# Supplied material
○ ○ ○

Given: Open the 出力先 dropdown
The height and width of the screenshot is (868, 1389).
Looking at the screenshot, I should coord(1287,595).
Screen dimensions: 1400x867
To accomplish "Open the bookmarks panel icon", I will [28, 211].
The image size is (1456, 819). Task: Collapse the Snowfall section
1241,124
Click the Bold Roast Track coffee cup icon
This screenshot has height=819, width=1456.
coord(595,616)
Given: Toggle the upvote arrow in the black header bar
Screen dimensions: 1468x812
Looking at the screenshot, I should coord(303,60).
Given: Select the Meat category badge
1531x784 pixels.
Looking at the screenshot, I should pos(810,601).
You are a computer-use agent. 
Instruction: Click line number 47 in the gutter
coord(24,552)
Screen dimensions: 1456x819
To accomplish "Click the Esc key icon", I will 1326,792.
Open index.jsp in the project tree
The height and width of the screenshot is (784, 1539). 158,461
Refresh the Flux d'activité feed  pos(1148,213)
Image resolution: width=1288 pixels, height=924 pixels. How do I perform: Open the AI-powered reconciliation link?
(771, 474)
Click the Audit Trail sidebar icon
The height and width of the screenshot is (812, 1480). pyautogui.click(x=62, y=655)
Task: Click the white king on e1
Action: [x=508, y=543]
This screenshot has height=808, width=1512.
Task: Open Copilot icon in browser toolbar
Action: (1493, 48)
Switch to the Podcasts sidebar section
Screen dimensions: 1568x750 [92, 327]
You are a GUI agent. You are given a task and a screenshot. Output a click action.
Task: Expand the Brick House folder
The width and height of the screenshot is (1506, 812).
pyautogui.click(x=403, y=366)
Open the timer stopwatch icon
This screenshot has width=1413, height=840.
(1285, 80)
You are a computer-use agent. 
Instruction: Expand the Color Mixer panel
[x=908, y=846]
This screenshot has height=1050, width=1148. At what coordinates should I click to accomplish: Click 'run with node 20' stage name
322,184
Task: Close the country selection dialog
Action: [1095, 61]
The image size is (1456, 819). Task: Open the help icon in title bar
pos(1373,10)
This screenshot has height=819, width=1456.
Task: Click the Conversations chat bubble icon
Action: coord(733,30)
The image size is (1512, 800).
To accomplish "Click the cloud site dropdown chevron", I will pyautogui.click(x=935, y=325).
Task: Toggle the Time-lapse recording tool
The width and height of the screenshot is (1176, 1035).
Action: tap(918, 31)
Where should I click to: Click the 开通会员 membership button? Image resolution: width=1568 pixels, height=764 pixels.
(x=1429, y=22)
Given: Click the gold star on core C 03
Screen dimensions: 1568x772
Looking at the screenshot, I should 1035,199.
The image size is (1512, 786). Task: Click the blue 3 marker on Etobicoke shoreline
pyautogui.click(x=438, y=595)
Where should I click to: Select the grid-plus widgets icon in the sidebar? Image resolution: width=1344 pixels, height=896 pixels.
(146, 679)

○ ○ ○

# What this task involves
Quote exactly the first line of the entries and every line after it, stopping with the line that contains "Click the Bold Roast Track coffee cup icon".

# Written response
Given: Open the 出力先 dropdown
The height and width of the screenshot is (868, 1389).
Looking at the screenshot, I should coord(1287,595).
Screen dimensions: 1400x867
To accomplish "Open the bookmarks panel icon", I will [28, 211].
The image size is (1456, 819). Task: Collapse the Snowfall section
1241,124
Click the Bold Roast Track coffee cup icon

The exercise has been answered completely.